Words translated into action: A day after Rabbi Ovadia Yosef's scathing sermon against Rabbi David Stav, the moderate candidate for chief rabbi was assaulted by several ultra-Orthodox boys.
According to eyewitnesses, the teens shoved Stav as he was leaving the wedding of Western Wall Rabbi Shmuel Rabinowitz's daughter in the central city of Bnei Brak on Sunday, called him an "evil man" and used additional quotes from the Shas spiritual leader's sermon.
Some of the wedding guests said the national-religious rabbi had been targeted by the youths as soon as he had entered the banquet hall. When Stav approached the dance floor, Knesset Member Ariel Atias (Shas) immediately walked away.
"They tried to get him to trip while he was dancing and kept swearing at him," a wedding guest said. "At the exit, he was surrounded by dozens of people and some of them shouted at him 'abomination' and 'evil man.' There were others who were ashamed and apologized to him, but he was in a hurry to leave."
The incident took place following a harsh attack against Stav by Rabbi Yosef. The Shas spiritual leader called the moderate rabbi an "evil man" and "a danger to Judaism," adding that appointing him to the Chief Rabbinate was like bringing idolatry into the Temple. He also claimed that members of Habayit Hayehudi party had visited his home and spoken against Stav.
It was later reported that the before the sermon, Rabbi Yosef was pressured by his family members and Shas leader Aryeh Deri, who even presented him with liberal rulings issued by Stav in regards to watching women in the cinema and theater. Shocked by Stav's relatively permissive outlook, Yosef was promoted to issue the scathing attack.
On Sunday, before he was assaulted, Stav responded to Rabbi Yosef's remarks. "I am torn by the dividing atmosphere created around the elections. These are difficult days for me and my family," he said.
The Tzohar rabbinical association, which is led by Stav, issued a statement referring to Rabbi Yosef's remarks as incitement and calling on him to "repent and ask for forgiveness."
Leading candidate: Rabbi David LauThe Shas spiritual leader's opinion is likely to affect the Chief Rabbinate race: Rabbi Yosef's harsh words have apparently buried the deal concocted recently by the associates of Rabbi Stav and Sephardic Chief Rabbi Shlomo Amar in a bid to guarantee their election as the two chief rabbis.

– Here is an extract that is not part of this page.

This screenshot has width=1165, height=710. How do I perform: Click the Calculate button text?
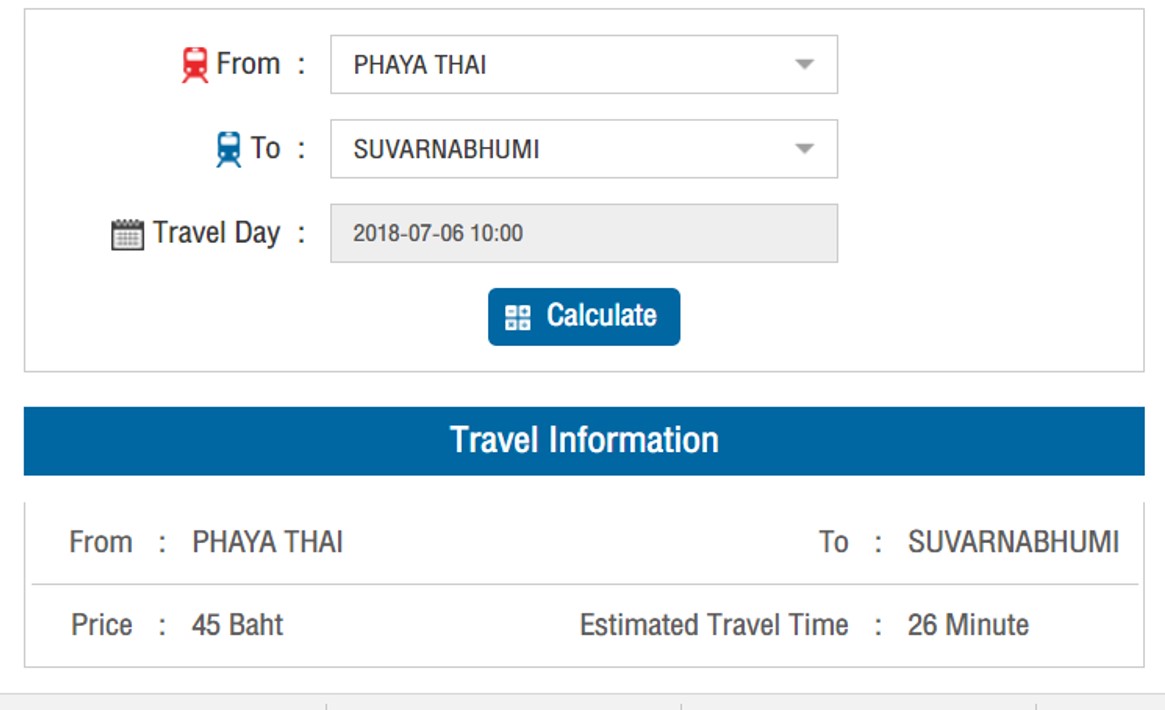coord(602,316)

According to the deal, Amar would "quietly support" Stav's nomination for Ashkenazi chief rabbi, and in return member of the national-religious Habayit Hayehudi party would vote in favor of a bill allowing Amar to seek another term as Sephardic chief rabbi.
Now, however, the rabbi members of the electing body are expected to obey Rabbi Yosef and vote against Stav. The person expected to benefit from the recent development is Rabbi David Lau, chief rabbi of the city of Modiin and the son of former Ashkenazi Chief Rabbi Israel Meir Lau, who appears to be the leading Ashkenazi candidate at the moment.
Rabbi Amar suffered a heavy blow on Sunday as well, after the government approved the establishment of the Chief Rabbinate Election Committee, practically eliminating his chances of serving as Sephardic chief rabbi for a second term. After the appointment of the committee, the rules of the Rabbinate race can no longer be changed, meaning that the Knesset cannot enact a law allowing a chief rabbi to seek a second term.
Now that Amar has been forced out of the race, the leading candidates for Sephardic chief rabbi are relatives of Shas officials – Rabbi Avraham Yosef, the chief rabbi of the city of Holon and the son of Rabbi Ovadia Yosef, and Rabbi Yehuda Deri, the chief rabbi of Beersheba and the brother of MK Aryeh Deri.